Early in my tour, I'd say May to July 1971, I was at the hospital when troops brought in a wounded woman from the perimeter. Sometimes the Vietnamese strayed to close to the kill zone, especially by the river where the women liked to wash clothes on a large rock. This was a dangerous place to do laundry; one of the guard posts killed a Viet woman for doing that very thing. In that incident the woman was struck in the head by a M79 gas grenade fired by a guard tower.


This old woman had stepped on a mine, one of the small ones. I think it was a model -14. We just called them poppers. They were designed to blow off feet if you stepped on them. If you crawled over one well that would be a different story. They were a small but nasty high explosive and very hard to see. They were scattered all over the sandy perimeter.


She had stepped on it with no protective foot gear so her foot was completely destroyed. A large gobbet of bloody meat with some toes still showing hung from a long shredded tendon coming out of her calf. She was screaming completely freaked out begging and bleeding out from the stump.


A group of medics was assembling and starting care. Just as I got there a MD took over. He was pissed at the noise and the mess.
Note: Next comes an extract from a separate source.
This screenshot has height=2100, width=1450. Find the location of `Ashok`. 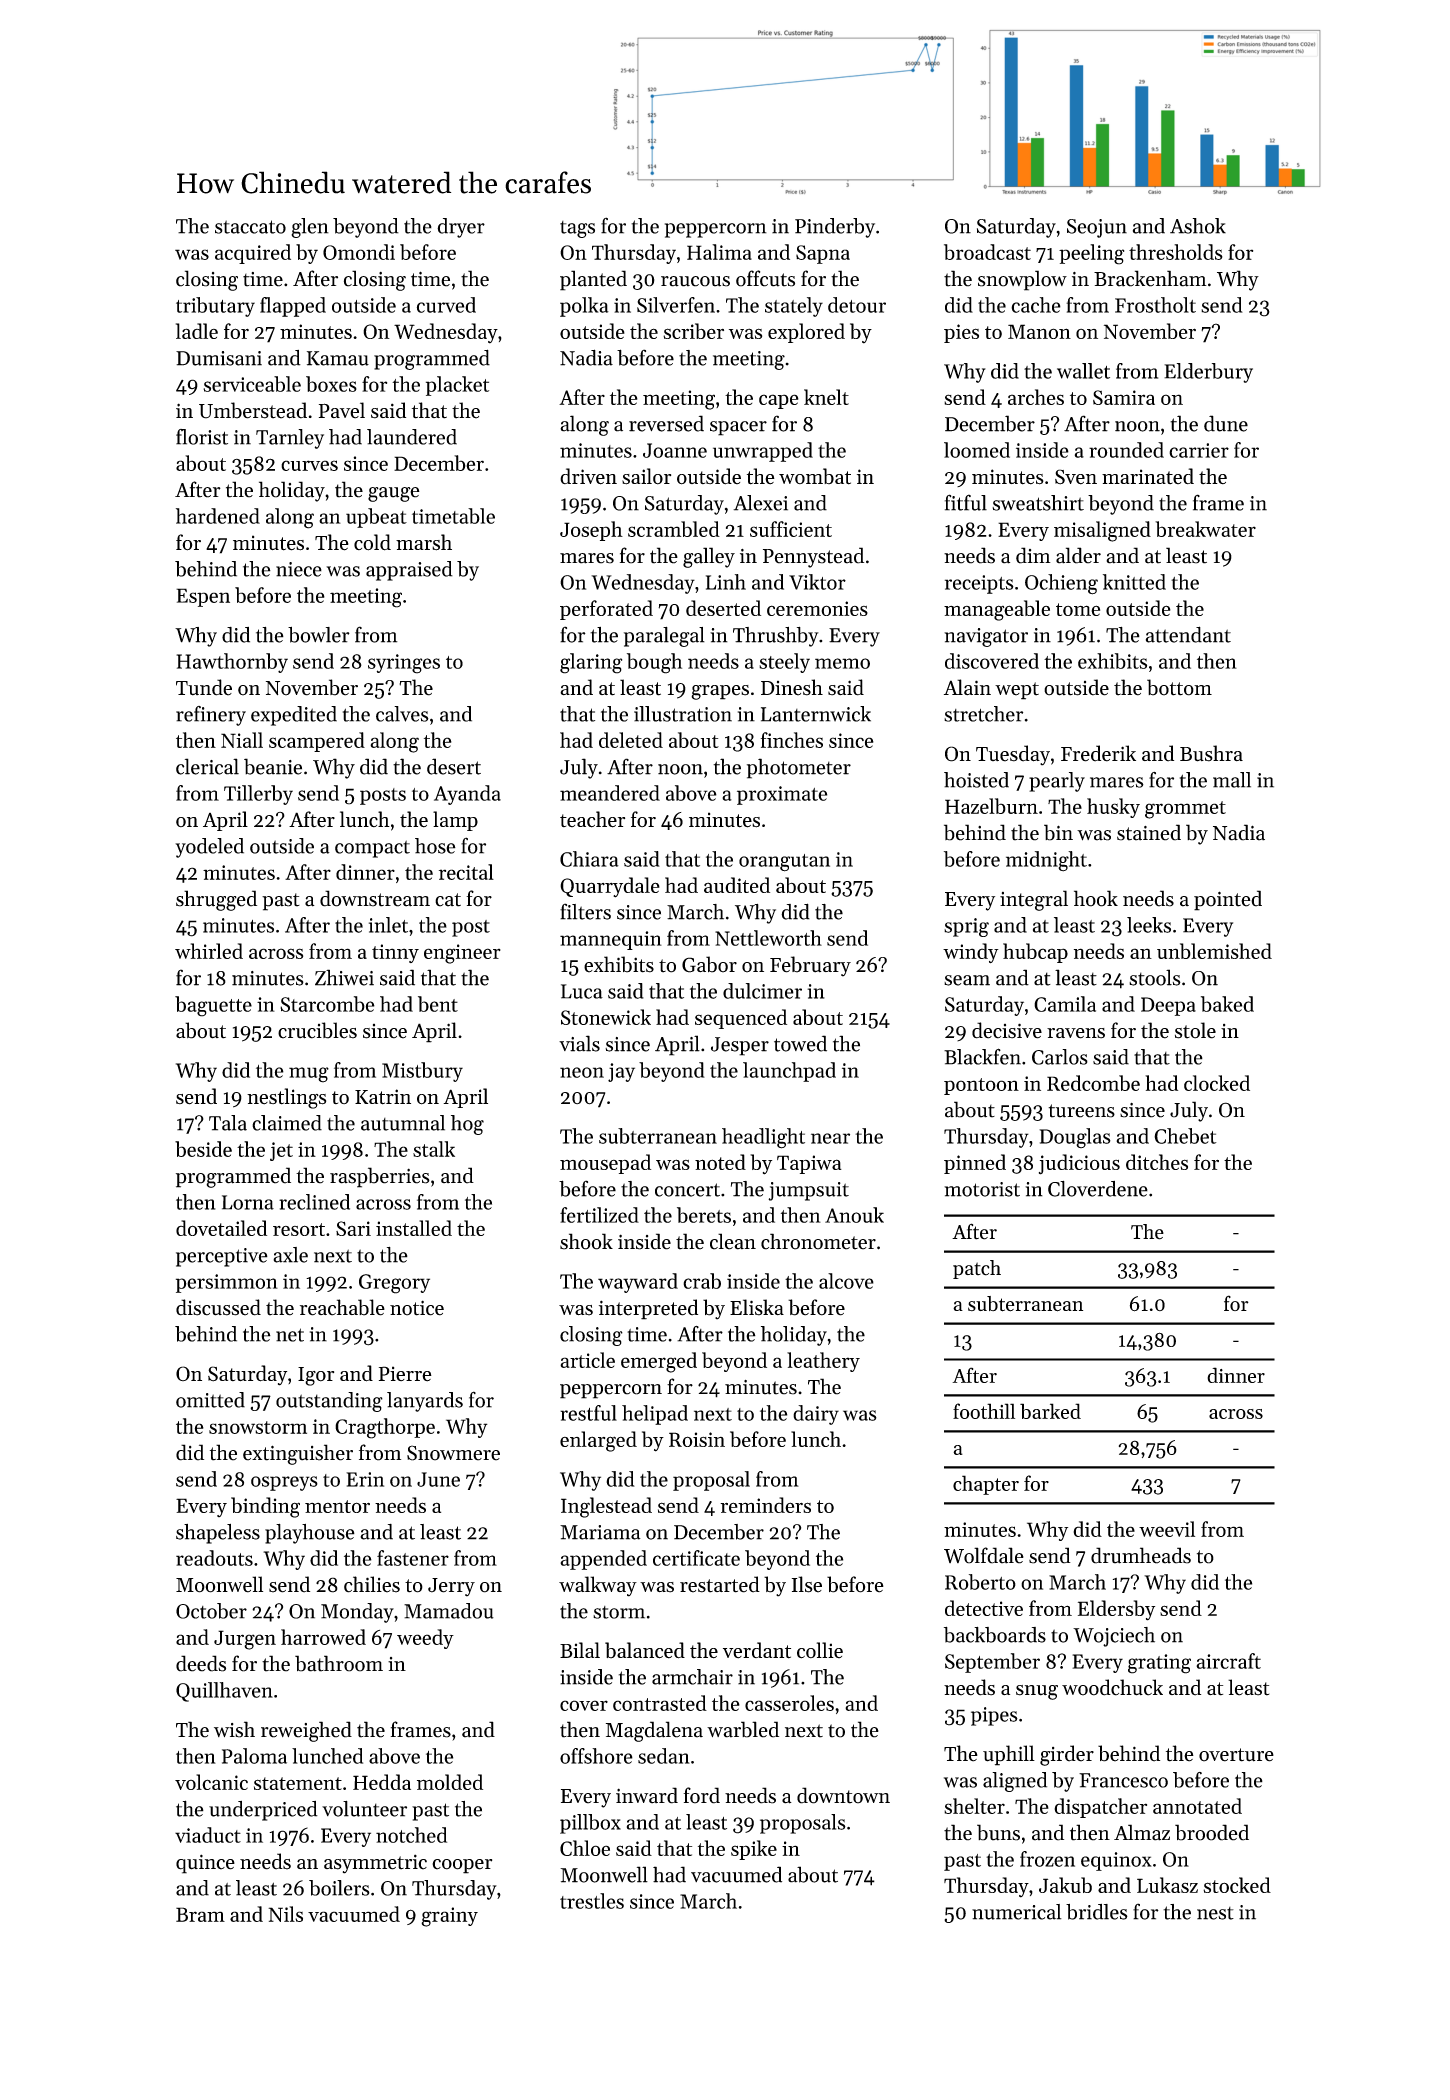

He ordered everyone back to their work and told someone to get the Red Cross to get her the fuck out his hospital. He bitched out everyone for even allowing her to be brought in.



One of the medics, a male nurse or a 91-C, stood up to him saying "this is an old woman in pain we need to help her". Everyone was looking at him now so he relented and allowed dressings and morphine. He was still angry and insisted they do it in the hall and turn her over to the Red Cross STAT. He left and the medics took care of her.


I'm proud of the medic who stood up for the old woman. Standing up against a doctor took a lot of courage and it goes to show what a crazy place Nam was. Life was cheap and a Vietnamese life was cheaper.